Back when I was managing a fleet of data crawling scripts for an e-commerce project, I struggled with bloated logs. On an old CentOS 7 server with only a 20GB SSD, failing scripts writing logs uncontrollably would freeze the server overnight.

After switching to Supervisord, everything changed. I configured each script to keep a maximum of 5 old log files, 10MB each. As a result, disk space was never an issue again. Junior developers on the team felt confident modifying configs and running supervisorctl update without fear of breaking the system. The team’s workflow became 3-4 times smoother.

Install Supervisord in just 1 minute

Most Linux distributions currently have Supervisord available in their official repositories.

For Ubuntu/Debian

sudo apt update
sudo apt install supervisor

For CentOS/AlmaLinux/Fedora

sudo yum install epel-release
sudo yum install supervisor

Once installed, enable it to run automatically on server boot:

sudo systemctl start supervisord
sudo systemctl enable supervisord

The magic is in the configuration file

Supervisord scans for configuration files in /etc/supervisor/conf.d/. Avoid putting everything in one place; create a separate file for each app for better management.

For example, if I have a Python script at /var/www/myapp/app.py, the myapp.conf configuration file would look like this:

[program:myapp]
command=/usr/bin/python3 /var/www/myapp/app.py
directory=/var/www/myapp
user=deployuser
autostart=true
autorestart=true
startsecs=10
stderr_logfile=/var/log/myapp/myapp.err.log
stdout_logfile=/var/log/myapp/myapp.out.log
stdout_logfile_maxbytes=20MB
stdout_logfile_backups=5

Quick explanation of “survival” parameters:

  • autorestart: If the app dies (non-zero exit code), Supervisord restarts it immediately.
  • startsecs=10: The app must run stably for at least 10 seconds to be considered successful. This prevents infinite restart loops if the app crashes instantly.
  • stdout_logfile_maxbytes=20MB: Once the log reaches 20MB, it automatically rotates and creates a new one. Total peace of mind!

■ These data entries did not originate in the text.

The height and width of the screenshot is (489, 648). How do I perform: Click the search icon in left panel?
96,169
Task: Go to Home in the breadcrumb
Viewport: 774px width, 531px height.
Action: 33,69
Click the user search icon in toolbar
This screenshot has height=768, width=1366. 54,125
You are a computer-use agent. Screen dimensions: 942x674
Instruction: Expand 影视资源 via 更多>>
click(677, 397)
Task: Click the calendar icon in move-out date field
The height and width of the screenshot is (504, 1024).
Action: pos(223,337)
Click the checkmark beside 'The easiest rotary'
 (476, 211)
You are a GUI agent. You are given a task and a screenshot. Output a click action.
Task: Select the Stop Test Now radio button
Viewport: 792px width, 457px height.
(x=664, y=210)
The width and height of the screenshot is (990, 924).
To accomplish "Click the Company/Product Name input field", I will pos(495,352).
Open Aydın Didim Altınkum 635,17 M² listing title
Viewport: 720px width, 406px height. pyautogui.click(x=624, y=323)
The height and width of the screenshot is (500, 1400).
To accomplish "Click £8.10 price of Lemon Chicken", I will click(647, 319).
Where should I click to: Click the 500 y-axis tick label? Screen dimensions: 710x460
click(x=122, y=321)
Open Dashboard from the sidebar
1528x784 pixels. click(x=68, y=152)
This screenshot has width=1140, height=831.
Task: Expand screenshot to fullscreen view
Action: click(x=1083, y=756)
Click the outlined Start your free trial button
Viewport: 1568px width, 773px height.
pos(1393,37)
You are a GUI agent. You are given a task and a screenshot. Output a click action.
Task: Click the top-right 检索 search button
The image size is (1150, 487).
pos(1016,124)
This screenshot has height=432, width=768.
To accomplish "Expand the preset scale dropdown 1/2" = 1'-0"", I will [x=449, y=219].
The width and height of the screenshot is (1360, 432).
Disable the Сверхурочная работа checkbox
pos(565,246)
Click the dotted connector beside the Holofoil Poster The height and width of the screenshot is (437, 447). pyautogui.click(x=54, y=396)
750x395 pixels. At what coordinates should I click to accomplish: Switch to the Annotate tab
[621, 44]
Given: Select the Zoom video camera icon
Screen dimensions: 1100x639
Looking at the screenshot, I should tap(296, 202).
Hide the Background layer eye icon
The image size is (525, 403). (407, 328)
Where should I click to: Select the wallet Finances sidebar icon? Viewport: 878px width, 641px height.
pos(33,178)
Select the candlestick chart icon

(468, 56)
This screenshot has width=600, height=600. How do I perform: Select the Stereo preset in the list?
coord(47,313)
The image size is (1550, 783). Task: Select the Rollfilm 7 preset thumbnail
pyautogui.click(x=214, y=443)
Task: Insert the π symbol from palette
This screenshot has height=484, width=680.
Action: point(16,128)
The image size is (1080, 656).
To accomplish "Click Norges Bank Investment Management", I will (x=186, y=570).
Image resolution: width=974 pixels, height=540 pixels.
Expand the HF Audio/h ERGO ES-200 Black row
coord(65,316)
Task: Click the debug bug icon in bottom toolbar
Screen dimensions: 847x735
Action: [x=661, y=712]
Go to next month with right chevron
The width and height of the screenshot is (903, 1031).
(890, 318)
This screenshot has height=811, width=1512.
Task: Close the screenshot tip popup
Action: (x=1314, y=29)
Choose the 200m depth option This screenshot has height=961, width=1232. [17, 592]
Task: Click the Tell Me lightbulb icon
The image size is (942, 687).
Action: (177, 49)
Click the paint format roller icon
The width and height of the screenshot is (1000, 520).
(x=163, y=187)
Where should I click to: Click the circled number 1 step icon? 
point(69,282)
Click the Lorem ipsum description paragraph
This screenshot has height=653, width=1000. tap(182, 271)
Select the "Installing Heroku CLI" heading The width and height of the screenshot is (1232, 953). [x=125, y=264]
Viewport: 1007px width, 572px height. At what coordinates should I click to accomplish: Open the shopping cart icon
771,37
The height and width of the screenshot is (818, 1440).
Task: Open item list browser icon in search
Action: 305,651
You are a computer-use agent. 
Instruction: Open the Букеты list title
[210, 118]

Professional operation with supervisorctl

This is the CLI tool that lets you control processes without touching system files. After editing a config file, just notify Supervisord with these two commands:

sudo supervisorctl reread
sudo supervisorctl update

To see which apps are “alive” or “dead,” use:

sudo supervisorctl status

Pro tip: You can view real-time logs for an app without hunting for the file using the tail command:

sudo supervisorctl tail -f myapp

Handling high-volume Queues

If you’re using Laravel or Node.js and need to run 10-20 workers processing jobs simultaneously, don’t copy the config into multiple files. Use numprocs instead:

[program:laravel-worker]
command=php /var/www/project/artisan queue:work
process_name=%(program_name)s_%(process_num)02d
numprocs=10
autostart=true
autorestart=true
user=www-data

With this configuration, Supervisord automatically spawns 10 parallel worker processes. If one hangs, the other 9 keep working, ensuring your system never hits a bottleneck.

Conclusion

Using Supervisord doesn’t just make your server more stable; it helps you sleep better at night. It thoroughly solves the problems of premature app deaths and messy log management without requiring deep sysadmin skills.